Mataloona and Mizh

Panache and Poise

By Sophiya Qadeer | March 2021


Mataloona and Mizh by Akbar S. Ahmed is an inspirational, thought-provoking and a much-yearned-for rendition of the Pakhtun language, history and culture. The author is an Islamic scholar, poet, playwright and filmmaker, and has been described as the “leading authority on contemporary Islam” by the BBC. His book comprises two parts, Mataloona, the section listing and explaining a diverse variety of Pakhtun proverbs and Mizh, which is a frontier classic carrying out an exegesis into Pakhtun culture, predominantly focusing on the Mahsud tribe, its leadership dynamics, organizational structure and historical depths.

Mataloona is an awe-inspiring section of the book that features the beauty of the Pakhtun language, sheds light on the fecundity and vitality that this language encapsulates. As we see the world transforming into a global village, the banes of an extremely fast-paced, super-practical life in today’s world have mitigated the practicality of most languages that were previously revered in academic and social circles with panache and poise. However, Ahmed’s book is a powerful contribution to the literary pool of linguistics and anthropological discourse, which convincingly highlights the need to restore and subsequently revive the use of languages that are slowly losing their efficacy. The book not only evokes emotions, but also plays a substantive role in identifying how “proverbs reflect a great deal of the social thinking of a people”. Mataloona shows how people think and react and how this emotive quality of their reactions is then illustrated through the proverbial semantics. It is phenomenal how this book showcases the traditional and rustic life in Pakistan’s north-west frontier.
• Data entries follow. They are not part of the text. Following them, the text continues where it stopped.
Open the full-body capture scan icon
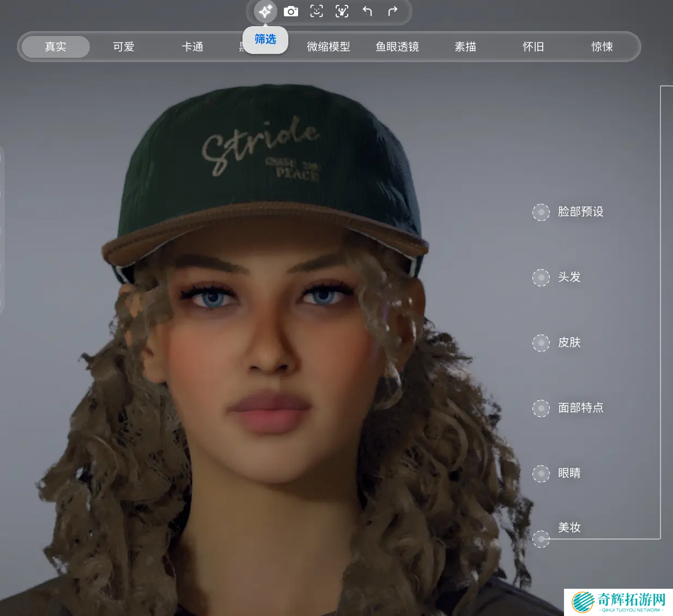673x616 pixels. pos(342,11)
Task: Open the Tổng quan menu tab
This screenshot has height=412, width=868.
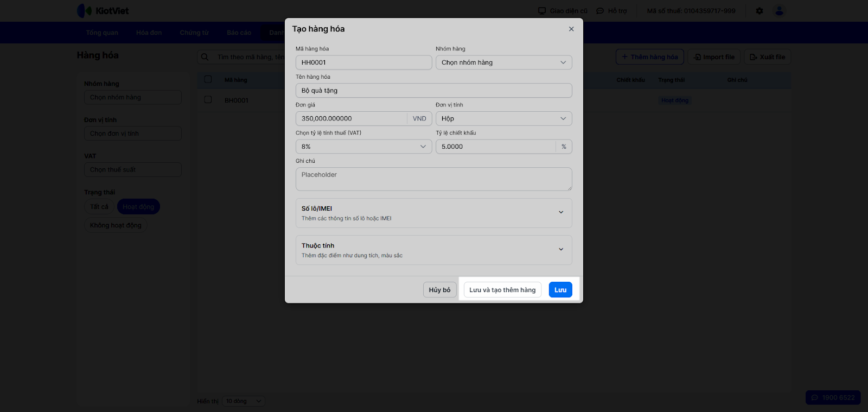Action: [102, 33]
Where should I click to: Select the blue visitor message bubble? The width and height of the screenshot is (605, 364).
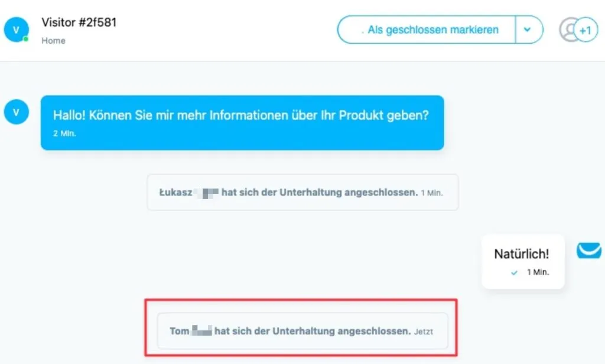click(242, 123)
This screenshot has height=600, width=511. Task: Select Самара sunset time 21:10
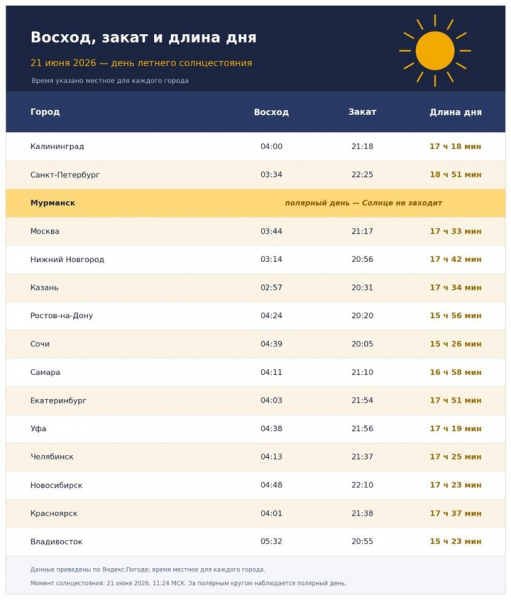(362, 372)
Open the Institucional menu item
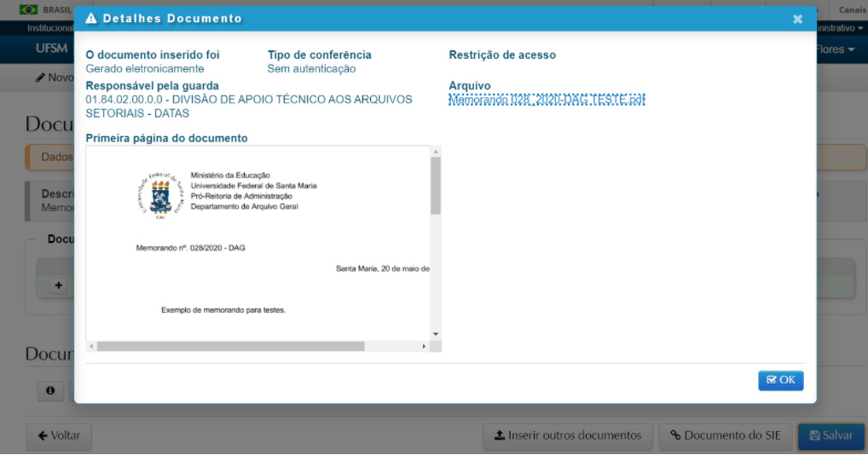This screenshot has height=455, width=868. [49, 28]
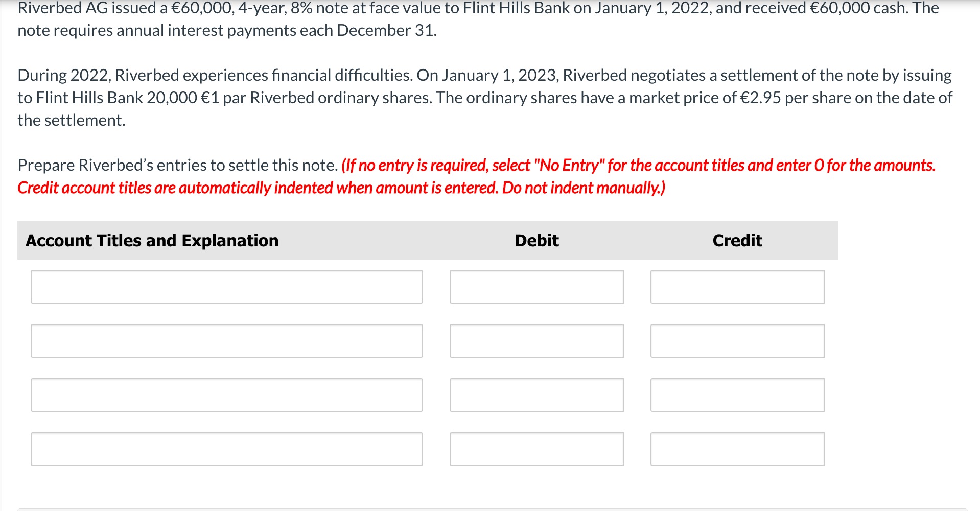This screenshot has height=511, width=980.
Task: Click the journal entry table header row
Action: coord(428,240)
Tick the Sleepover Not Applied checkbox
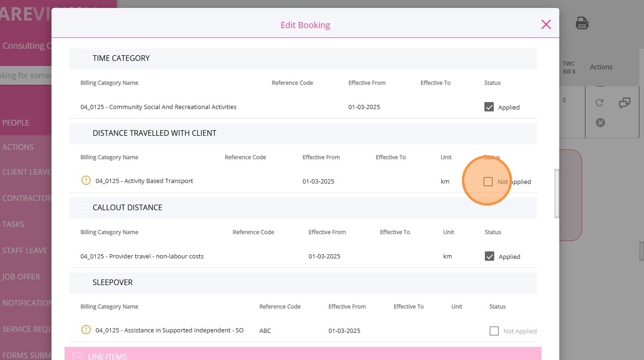The image size is (644, 360). point(494,331)
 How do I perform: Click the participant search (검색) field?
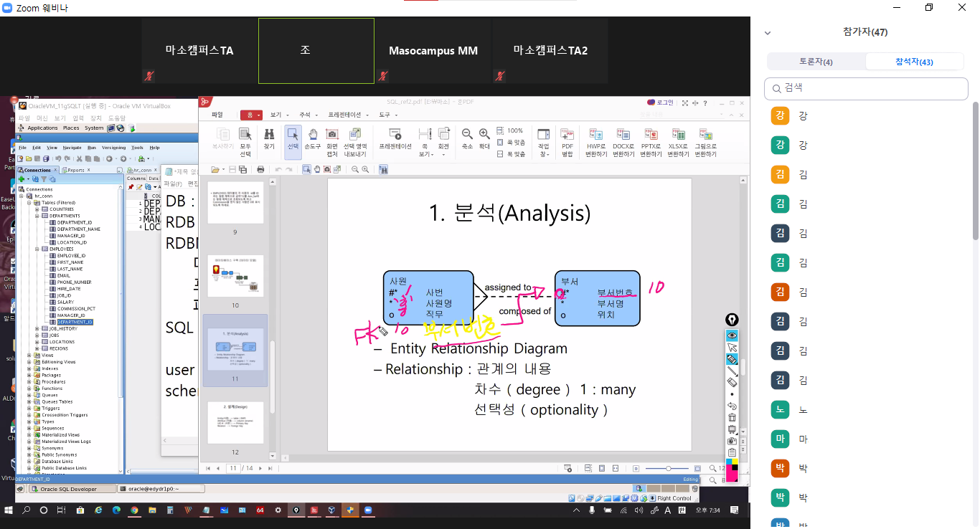[x=866, y=88]
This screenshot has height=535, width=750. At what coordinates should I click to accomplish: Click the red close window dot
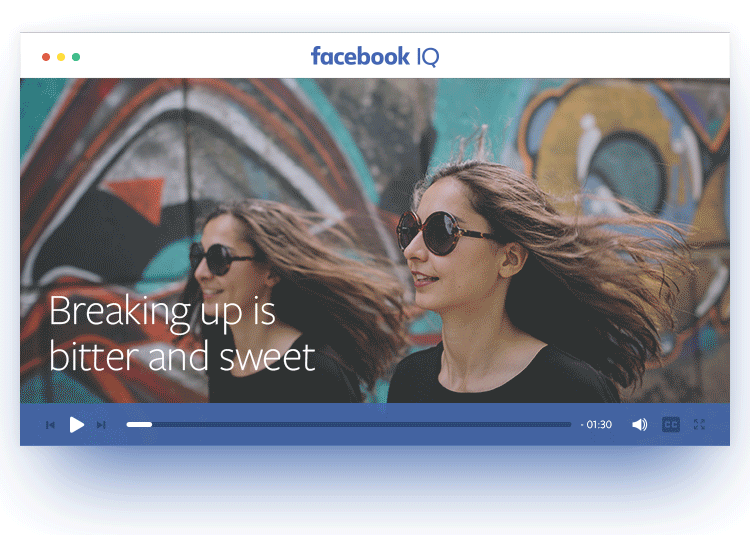point(46,57)
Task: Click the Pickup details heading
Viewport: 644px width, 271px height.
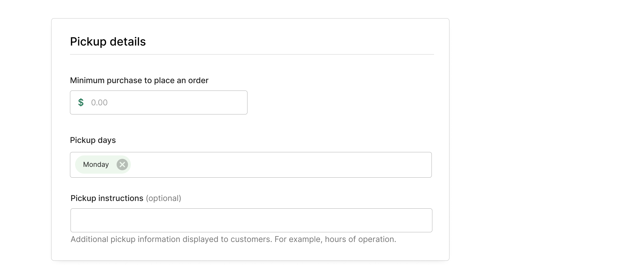Action: [x=108, y=42]
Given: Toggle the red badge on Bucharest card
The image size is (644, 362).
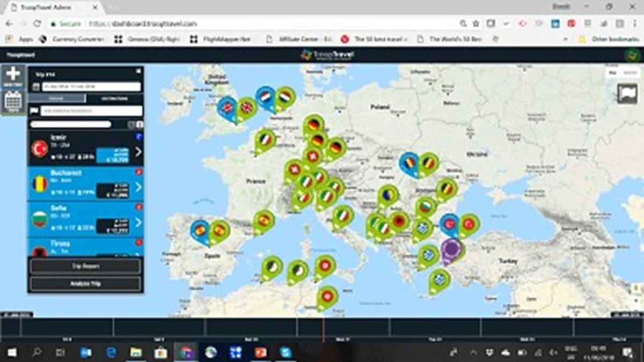Looking at the screenshot, I should (139, 172).
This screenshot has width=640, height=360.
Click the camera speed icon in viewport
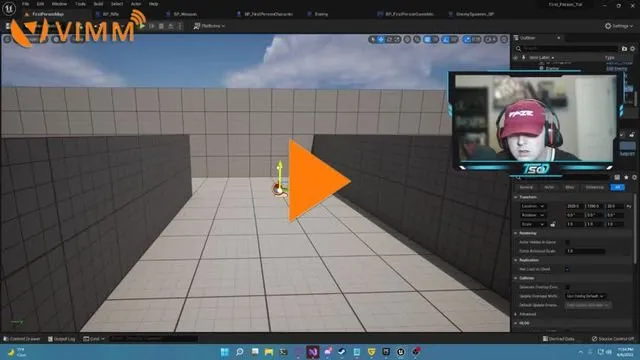[x=491, y=40]
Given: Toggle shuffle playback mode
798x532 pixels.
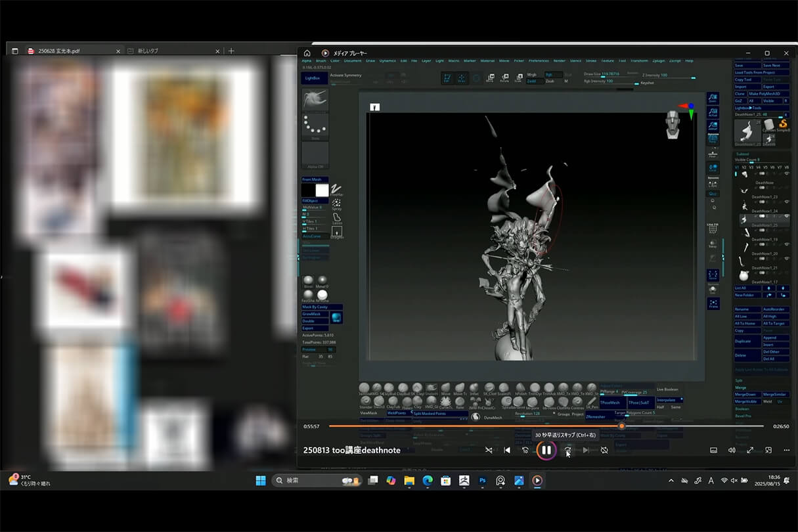Looking at the screenshot, I should click(488, 450).
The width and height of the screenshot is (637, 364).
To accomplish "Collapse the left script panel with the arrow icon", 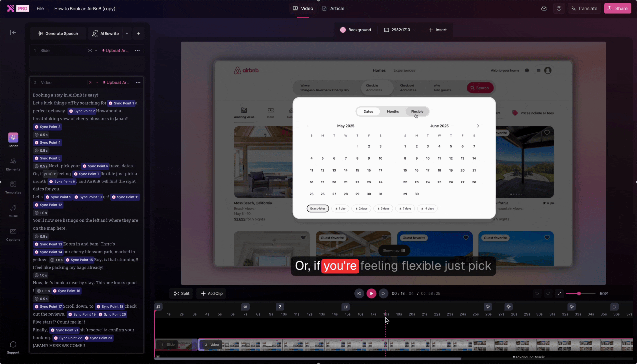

Mataloona highlights how proverbs in every language — despite the divisions and differences in the origins of these languages, their contemporaneity and of the cultures in which these languages fall — encompass many similarities in terms of evoking sentiments and translating attitudes of the people in every era. An example is the attention-grabbing Pakhto proverb, transliterated as, “Grandmother died and her fever ended”, which equals the Shakespearean proverb, “Death is the end of all. He who dies pays all debts.” These proverbial similarities, therefore, bring cultures and peoples closer in a very interesting way.